But no. Events were already moving faster than expected, so better to combine schnaudefreude with business, as the saying went. Scraping my nail against one of the candles shedding light over our late night planning session and/or dinner, I shaved a bit of wax and pressed it into a pea-sized bead. That I flicked across the room at the mostly happy couple while shoving as much magic at it as I could via Pyromancy. There was a bright flare and a hollow boom as the bead of wax burned as quickly as flash powder and both Lynesse and Jorah yelped and jumped off their seats. If anything, the older knight yelped louder than the Hightower girl; she just glared at me.
"As Tregar was saying, the arrival of the Golden Company has been... problematic," I said without commenting on their behaviour. Jorah at least looked both embarrassed to have been caught and grateful for my not speaking further about it. I picked up another slice of cheese, let it sizzle between my fingers, then scarfed it down. The taste was miles ahead of my first attempts back in White Harbor's prison. "How did that affect the House of Jewels?"

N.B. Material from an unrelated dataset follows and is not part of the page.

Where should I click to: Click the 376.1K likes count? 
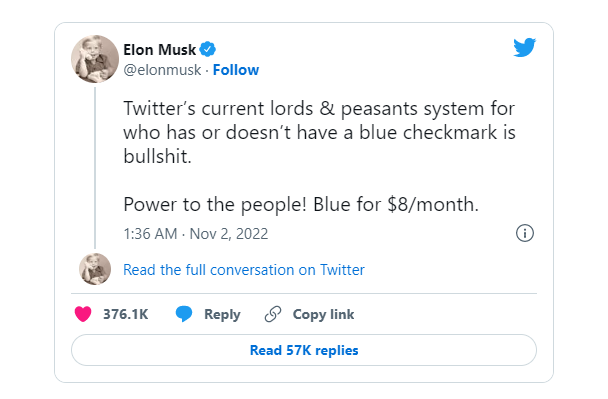pyautogui.click(x=126, y=314)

"Not at all, lady Belaerys," Lynesse defaulted to politeness, though her tone was cooler than usual and with an underlying sharpness. A little kitten showing her claws; if it wouldn't disrupt the discussion - and be taken entirely wrongly by my current company - I'd squee at how adorable she managed to look. "In fact, there is a rise in the demand for novel gems and jewelry of moderate prices." She huffed and pulled at a stray lock of silver-gold hair in irritation, though whether it was in affront to her "delicate" sensibilities or some bit of theater at how she had been taught to behave I could not tell. The only times I could read the woman clearly was in her interactions with her husband. "The pleasure gardens need new enticements to go with the new clientelle."
"What about our ongoing trade deals?" I asked and the biologically older woman started filling me in in detail. Cheap, low-quality imports were going on steady but the sales of yellow synthetic gems were slowing down. The green sapphires still sold very well, especially when marketed as a higher-quality alternative to emeralds due to their greater hardness, toughness and clarity. That idea was neither mine nor Tregar's and if I didn't have my little spies the development would have caught me by surprise. In retrospect, Lynesse being good at taking some of the increasing business load off Tregar's shoulders should not have been surprising; in the canon timeline she had ended up running his House, after all. But... was this really the direction I wanted her to take? This required further testing.
"Tregar, what of House Ormollen's own ships? I thought they were more than sufficient for our new trade ventures?" They'd better be. If the mere presence of the Golden Company was hurting our ability to expand quickly beyond just hogging all the smiths and military supplies... well, we'd have to do something about it, wouldn't we?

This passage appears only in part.